New insights are provided in particular by measurements in high temporal resolution, such as those collected on the LéXPLORE research platform on Lake Geneva, with the mobile, fully automated MS2field water laboratory or as part of Covid-19 monitoring in wastewater, which were presented at the Info Day.
Such measurement data can also be used for simulation models. One presentation demonstrated this using the example of wastewater management, which can be optimised using a digital twin.
In addition to data measured in situ, remote sensing also provides new possibilities for the collection of water body parameters. During the Info Day, it was explained how surveillance cameras as well as videos distributed via social media, drone images and satellite observations can be used for this purpose.

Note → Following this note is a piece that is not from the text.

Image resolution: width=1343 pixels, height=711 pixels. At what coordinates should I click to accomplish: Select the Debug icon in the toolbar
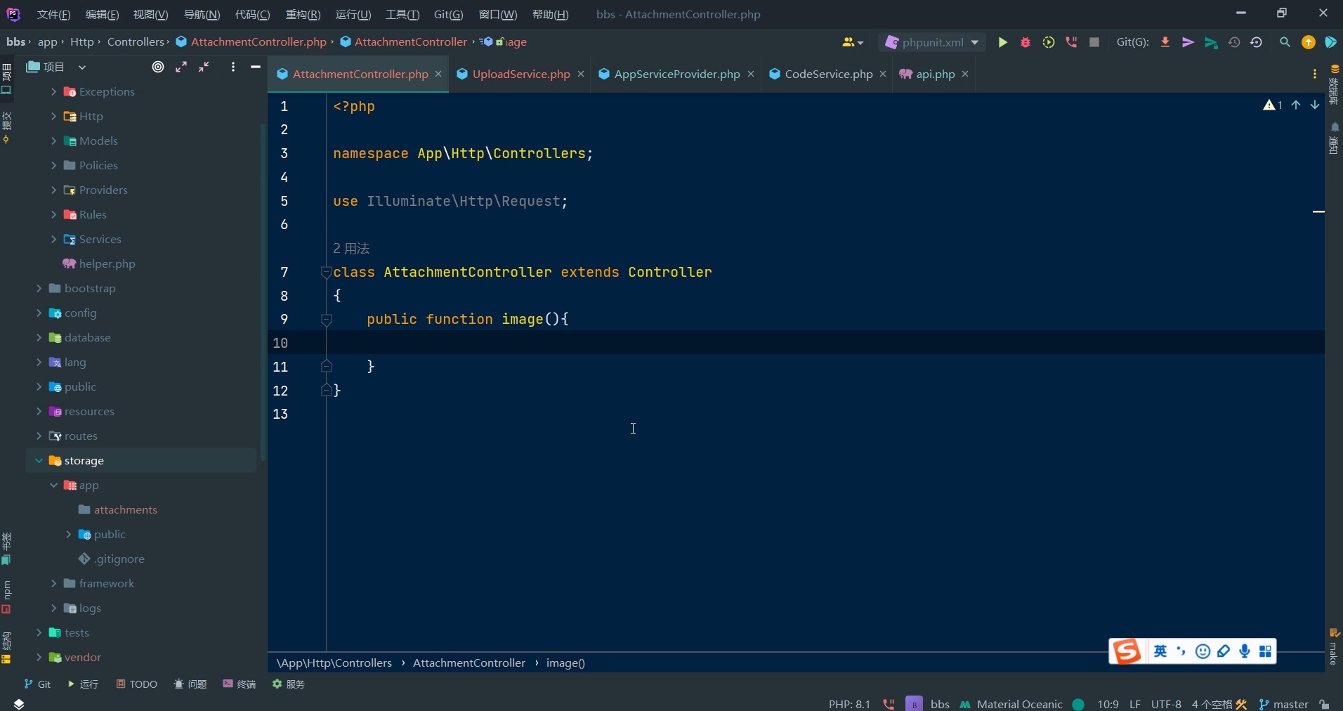click(1025, 42)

Another thematic block of the Info Day was provided by two innovative approaches to water monitoring from the field of toxicology. Tests based on fish cells to determine the toxicity of chemicals or environmental samples that replace experiments with fish were presented, as well as a strategy for assessing sediment quality that lays the foundation for the nationwide monitoring of pollutants in Swiss sediments.
The abundance of data calls for cooperation and communication
The wealth of water data can be brought together on the "Datalakes" platform, which Damien Bouffard introduced at the end of the Info Day. Data from a wide range of sources is publicly accessible on the platform and can be combined, visualised and extracted. This makes it possible to bring together the knowledge of a broad array of specialists in order to better understand the complexity of water bodies.
If the new possibilities for collecting data are to be used optimally, however, communication also plays a central and partly neglected role in addition to such open-science platforms as Datalakes, as the questions and discussion sessions during the Info Day made clear. Communication between all players from research, practice and authorities is needed to ensure that the data is collected that is actually needed and that potential users are even aware of the existence of the data and can also interpret it. The Eawag Info Day made an important contribution to this end.
The next Info Day in September 2023 will be dedicated to the topic "Sustainable Development Goals (SDGs)".